The Supreme Court just dealt a huge blow to Congress’s power to investigate Trump

“Trump v. Vance, largely maintains the status quo. As Chief Justice John Roberts states in the first line of that opinion, “in our judicial system, ‘the public has a right to every man’s evidence,’” and “since the earliest days of the Republic, ‘every man’ has included the President of the United States.” Trump does not enjoy absolute immunity from a state prosecutor’s criminal investigation.”

“The upshot of Trump v. Mazars is that House investigators almost certainly will not see potentially damning records concerning Trump’s finances until after the November election. Mazars was also written by Roberts.
Though Mazars does not preclude the House from seeing those records eventually, by the time those records become available Trump will almost certainly either be an ex-president, or he will be firmly entrenched in his second term.

On the surface, it is easy to see Mazars as a defeat for Trump. The decision was 7-2, with all four of the Court’s liberals joining the majority.
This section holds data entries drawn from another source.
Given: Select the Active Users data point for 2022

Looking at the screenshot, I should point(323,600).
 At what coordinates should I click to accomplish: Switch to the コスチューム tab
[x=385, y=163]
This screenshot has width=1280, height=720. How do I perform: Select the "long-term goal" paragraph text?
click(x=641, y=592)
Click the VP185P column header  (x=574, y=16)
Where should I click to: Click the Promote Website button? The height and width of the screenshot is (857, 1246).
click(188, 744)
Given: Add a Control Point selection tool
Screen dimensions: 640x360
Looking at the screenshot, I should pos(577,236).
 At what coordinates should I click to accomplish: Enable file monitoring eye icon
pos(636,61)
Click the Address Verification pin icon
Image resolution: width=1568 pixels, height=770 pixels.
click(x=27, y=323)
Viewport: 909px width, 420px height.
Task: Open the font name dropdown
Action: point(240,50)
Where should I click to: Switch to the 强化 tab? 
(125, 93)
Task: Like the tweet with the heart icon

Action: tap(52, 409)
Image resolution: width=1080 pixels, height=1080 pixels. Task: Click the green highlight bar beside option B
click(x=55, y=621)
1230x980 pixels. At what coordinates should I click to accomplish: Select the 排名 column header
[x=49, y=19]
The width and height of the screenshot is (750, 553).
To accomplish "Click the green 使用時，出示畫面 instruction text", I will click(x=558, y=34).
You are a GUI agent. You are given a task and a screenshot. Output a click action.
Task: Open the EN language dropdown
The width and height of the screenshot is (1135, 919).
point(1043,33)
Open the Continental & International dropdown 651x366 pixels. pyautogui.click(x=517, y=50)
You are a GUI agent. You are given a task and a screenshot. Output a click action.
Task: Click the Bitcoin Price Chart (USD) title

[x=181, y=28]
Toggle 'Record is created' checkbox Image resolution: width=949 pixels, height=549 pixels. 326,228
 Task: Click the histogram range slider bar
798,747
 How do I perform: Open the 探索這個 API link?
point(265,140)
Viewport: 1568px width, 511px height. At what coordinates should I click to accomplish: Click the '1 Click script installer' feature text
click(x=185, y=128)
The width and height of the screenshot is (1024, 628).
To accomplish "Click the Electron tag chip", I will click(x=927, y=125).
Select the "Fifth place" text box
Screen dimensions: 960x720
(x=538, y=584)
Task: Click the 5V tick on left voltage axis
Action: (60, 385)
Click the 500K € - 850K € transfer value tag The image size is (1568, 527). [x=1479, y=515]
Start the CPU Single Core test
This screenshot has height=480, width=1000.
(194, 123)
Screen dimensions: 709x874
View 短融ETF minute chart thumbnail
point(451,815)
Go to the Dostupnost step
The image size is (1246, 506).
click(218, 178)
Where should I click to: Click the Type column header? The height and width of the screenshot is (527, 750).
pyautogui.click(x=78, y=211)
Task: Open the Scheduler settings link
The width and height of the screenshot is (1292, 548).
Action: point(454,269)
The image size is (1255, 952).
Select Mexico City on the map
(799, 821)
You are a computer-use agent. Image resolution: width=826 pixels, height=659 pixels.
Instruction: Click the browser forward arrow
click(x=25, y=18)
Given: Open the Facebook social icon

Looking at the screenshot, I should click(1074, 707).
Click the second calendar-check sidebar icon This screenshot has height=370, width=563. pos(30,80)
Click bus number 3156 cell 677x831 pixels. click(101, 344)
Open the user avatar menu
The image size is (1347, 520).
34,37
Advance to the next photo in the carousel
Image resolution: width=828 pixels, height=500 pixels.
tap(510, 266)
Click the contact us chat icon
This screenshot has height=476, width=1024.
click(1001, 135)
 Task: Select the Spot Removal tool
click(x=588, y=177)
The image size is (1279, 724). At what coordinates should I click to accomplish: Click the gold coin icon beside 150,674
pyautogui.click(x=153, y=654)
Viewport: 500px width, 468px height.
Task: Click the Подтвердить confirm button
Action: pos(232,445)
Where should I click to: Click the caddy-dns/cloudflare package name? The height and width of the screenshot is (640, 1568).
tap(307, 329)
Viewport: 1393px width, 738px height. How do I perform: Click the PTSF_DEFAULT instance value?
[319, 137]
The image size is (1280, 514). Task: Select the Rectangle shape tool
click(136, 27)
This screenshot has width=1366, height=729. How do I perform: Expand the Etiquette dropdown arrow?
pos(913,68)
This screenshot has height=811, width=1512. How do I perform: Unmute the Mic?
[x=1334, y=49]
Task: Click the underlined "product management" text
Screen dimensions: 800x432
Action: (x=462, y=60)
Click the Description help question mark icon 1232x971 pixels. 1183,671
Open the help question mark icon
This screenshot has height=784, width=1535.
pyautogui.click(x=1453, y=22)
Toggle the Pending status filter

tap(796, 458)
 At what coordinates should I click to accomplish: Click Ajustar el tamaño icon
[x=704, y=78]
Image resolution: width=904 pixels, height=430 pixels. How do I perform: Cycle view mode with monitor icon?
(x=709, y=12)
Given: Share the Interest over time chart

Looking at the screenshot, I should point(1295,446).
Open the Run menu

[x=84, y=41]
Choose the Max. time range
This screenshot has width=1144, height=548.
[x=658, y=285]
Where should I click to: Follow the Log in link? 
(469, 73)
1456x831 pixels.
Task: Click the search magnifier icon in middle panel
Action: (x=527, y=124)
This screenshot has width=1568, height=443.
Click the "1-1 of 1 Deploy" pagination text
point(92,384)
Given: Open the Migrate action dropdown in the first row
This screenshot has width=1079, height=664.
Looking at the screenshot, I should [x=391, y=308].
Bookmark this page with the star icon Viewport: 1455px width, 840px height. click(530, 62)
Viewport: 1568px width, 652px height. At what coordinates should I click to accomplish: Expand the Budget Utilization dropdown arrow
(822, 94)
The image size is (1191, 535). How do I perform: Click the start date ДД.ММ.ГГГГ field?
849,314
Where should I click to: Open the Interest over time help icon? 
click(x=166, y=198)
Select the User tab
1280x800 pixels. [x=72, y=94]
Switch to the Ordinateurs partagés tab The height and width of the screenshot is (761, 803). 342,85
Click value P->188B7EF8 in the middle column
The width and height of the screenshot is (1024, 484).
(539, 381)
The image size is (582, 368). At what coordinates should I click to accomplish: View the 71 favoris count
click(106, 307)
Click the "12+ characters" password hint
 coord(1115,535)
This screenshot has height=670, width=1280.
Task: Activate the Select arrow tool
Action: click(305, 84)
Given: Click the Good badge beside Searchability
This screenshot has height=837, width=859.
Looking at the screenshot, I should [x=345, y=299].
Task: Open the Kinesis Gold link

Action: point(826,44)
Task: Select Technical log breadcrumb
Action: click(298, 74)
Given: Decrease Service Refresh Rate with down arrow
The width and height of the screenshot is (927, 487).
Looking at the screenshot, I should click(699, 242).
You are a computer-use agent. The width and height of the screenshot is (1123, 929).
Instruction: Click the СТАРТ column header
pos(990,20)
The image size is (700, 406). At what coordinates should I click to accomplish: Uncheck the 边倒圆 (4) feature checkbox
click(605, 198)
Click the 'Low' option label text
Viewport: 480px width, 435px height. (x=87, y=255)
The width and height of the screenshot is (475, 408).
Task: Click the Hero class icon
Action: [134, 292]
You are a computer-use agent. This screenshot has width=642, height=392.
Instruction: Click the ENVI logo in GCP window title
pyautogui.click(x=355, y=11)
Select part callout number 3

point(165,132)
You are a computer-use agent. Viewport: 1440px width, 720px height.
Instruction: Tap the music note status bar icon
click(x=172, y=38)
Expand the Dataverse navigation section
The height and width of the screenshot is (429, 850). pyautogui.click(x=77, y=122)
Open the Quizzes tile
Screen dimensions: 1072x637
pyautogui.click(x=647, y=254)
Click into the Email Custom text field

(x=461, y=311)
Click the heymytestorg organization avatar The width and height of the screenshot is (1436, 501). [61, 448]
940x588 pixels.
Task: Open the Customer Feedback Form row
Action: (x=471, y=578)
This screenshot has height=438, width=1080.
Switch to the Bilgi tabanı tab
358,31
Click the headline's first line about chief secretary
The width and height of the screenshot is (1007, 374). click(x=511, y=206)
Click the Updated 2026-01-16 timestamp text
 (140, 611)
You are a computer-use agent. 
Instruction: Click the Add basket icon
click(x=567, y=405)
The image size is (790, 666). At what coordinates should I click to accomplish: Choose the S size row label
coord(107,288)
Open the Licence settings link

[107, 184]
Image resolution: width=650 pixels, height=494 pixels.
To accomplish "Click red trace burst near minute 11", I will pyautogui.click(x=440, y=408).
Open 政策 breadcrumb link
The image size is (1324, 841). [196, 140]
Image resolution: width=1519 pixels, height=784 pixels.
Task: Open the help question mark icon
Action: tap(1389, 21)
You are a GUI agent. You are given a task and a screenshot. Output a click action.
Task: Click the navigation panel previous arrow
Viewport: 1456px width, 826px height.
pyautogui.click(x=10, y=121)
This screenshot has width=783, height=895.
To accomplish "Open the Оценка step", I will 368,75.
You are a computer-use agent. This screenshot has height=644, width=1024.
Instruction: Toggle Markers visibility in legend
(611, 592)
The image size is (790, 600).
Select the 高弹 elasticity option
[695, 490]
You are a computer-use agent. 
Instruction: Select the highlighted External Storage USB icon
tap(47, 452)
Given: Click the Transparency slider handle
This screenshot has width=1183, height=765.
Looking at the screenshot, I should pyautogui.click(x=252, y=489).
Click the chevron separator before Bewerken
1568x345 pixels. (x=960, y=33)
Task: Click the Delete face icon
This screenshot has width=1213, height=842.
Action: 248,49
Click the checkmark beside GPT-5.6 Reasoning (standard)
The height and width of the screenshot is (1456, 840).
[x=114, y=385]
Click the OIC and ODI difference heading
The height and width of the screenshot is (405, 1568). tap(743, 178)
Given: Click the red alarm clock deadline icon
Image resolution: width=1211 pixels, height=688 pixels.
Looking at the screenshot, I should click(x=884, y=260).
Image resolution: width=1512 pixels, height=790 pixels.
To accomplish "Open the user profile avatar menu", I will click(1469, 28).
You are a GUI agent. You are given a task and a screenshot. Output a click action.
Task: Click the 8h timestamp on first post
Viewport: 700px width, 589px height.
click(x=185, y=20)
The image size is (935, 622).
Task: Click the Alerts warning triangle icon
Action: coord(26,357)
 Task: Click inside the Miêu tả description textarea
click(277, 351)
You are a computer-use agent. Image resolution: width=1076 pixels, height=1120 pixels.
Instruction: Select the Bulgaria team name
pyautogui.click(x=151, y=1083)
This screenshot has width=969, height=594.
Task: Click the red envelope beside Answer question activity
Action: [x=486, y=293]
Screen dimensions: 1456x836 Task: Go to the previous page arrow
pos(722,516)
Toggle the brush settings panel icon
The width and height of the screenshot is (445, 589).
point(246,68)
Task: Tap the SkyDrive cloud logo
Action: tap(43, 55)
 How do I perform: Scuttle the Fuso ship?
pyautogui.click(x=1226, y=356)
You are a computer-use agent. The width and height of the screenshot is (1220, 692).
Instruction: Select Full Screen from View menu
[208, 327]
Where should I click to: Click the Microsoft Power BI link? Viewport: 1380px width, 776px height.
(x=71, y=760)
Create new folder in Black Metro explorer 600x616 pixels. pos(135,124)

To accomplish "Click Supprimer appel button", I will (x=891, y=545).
Justices Clarence Thomas and Samuel Alito both wrote dissents, where they complain that the majority didn’t do enough to protect Trump from investigation.

But make no mistake, Mazars is a victory for Trump because it holds that the president enjoys special immunity from congressional investigation enjoyed by no other citizen — and because it likely shields Trump’s records from the public eye until after the election.”

“Eastland held that Congress is entitled to gather information — and to use compulsory subpoenas to gather such information — whenever that subpoena is “intended to gather information about a subject on which legislation may be had.” So long as the congressional subpoenas sought information on a topic that could plausibly be subject to an act of Congress, those subpoenas were lawful.
The new rule announced in Mazars, however, can be boiled down into four words: “the president is special.”

According to Roberts, “congressional subpoenas for the President’s information unavoidably pit the political branches against one another.” He adds that “without limits on its subpoena powers, Congress could ‘exert an imperious controul’ [sic] over the Executive Branch and aggrandize itself at the President’s expense, just as the Framers feared.”

So Mazars invents new limits on congressional subpoenas targeting the president, and sends the case back down to a lower court to apply this new rule.”